Please lay out everything from the line that contains "Open Commissie Jeugdfonds" down to the line that contains "Action: 450,34", both included, as a Markdown table with the columns Number and Line text. Skip blank lines and number the rest in order.
[Begin LISTED RECORDS]
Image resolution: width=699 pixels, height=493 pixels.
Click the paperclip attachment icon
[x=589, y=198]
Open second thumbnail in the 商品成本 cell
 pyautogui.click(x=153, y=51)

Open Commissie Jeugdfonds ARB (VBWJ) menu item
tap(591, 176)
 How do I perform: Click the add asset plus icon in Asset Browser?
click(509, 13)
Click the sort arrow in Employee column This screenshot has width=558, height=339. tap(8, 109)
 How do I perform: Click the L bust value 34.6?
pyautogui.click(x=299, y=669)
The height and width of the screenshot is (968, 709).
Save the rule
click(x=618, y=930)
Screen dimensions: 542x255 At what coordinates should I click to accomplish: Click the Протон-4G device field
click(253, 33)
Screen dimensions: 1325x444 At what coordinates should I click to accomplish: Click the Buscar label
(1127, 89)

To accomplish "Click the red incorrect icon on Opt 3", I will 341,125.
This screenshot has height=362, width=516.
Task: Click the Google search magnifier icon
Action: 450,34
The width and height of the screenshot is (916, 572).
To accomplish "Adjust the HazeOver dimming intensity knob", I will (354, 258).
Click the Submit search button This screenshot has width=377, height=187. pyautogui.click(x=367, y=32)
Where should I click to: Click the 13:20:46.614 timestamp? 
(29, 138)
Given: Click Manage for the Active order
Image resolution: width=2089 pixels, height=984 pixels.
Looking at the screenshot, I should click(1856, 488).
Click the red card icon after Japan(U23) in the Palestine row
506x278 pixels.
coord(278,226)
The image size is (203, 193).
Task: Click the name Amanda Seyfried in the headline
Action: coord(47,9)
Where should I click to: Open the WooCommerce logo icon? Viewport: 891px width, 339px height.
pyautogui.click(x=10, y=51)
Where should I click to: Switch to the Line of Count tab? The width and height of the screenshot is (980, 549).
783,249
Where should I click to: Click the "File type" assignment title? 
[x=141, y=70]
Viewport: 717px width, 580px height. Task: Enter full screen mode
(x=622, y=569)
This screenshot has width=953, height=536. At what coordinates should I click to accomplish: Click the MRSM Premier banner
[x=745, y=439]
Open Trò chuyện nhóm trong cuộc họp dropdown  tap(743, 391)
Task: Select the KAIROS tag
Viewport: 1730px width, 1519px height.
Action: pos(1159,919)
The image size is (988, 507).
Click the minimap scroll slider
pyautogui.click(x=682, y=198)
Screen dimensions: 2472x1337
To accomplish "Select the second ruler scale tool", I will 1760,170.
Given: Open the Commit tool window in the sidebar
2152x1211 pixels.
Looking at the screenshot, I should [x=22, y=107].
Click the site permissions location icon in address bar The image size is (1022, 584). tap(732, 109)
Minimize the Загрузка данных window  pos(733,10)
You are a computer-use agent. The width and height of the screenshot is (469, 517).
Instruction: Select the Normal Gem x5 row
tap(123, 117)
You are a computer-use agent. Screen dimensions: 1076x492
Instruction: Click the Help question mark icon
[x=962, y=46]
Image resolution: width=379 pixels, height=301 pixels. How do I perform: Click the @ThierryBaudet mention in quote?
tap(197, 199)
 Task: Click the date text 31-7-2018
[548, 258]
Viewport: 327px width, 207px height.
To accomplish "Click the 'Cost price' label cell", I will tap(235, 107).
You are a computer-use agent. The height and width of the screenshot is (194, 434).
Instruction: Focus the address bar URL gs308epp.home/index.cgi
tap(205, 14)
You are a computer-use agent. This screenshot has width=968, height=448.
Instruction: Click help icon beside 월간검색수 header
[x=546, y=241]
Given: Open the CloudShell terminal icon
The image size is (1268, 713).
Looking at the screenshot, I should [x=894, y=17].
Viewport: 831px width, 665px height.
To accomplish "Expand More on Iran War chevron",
[End LISTED RECORDS]
» **RESPONSE BELOW**
| Number | Line text |
|---|---|
| 1 | Open Commissie Jeugdfonds ARB (VBWJ) menu item |
| 2 | tap(591, 176) |
| 3 |  How do I perform: Click the add asset plus icon in Asset Browser? |
| 4 | click(509, 13) |
| 5 | Click the sort arrow in Employee column This screenshot has width=558, height=339. tap(8, 109) |
| 6 |  How do I perform: Click the L bust value 34.6? |
| 7 | pyautogui.click(x=299, y=669) |
| 8 | The height and width of the screenshot is (968, 709). |
| 9 | Save the rule |
| 10 | click(x=618, y=930) |
| 11 | Screen dimensions: 542x255 At what coordinates should I click to accomplish: Click the Протон-4G device field |
| 12 | click(253, 33) |
| 13 | Screen dimensions: 1325x444 At what coordinates should I click to accomplish: Click the Buscar label |
| 14 | (1127, 89) |
| 15 | To accomplish "Click the red incorrect icon on Opt 3", I will 341,125. |
| 16 | This screenshot has height=362, width=516. |
| 17 | Task: Click the Google search magnifier icon |
| 18 | Action: 450,34 |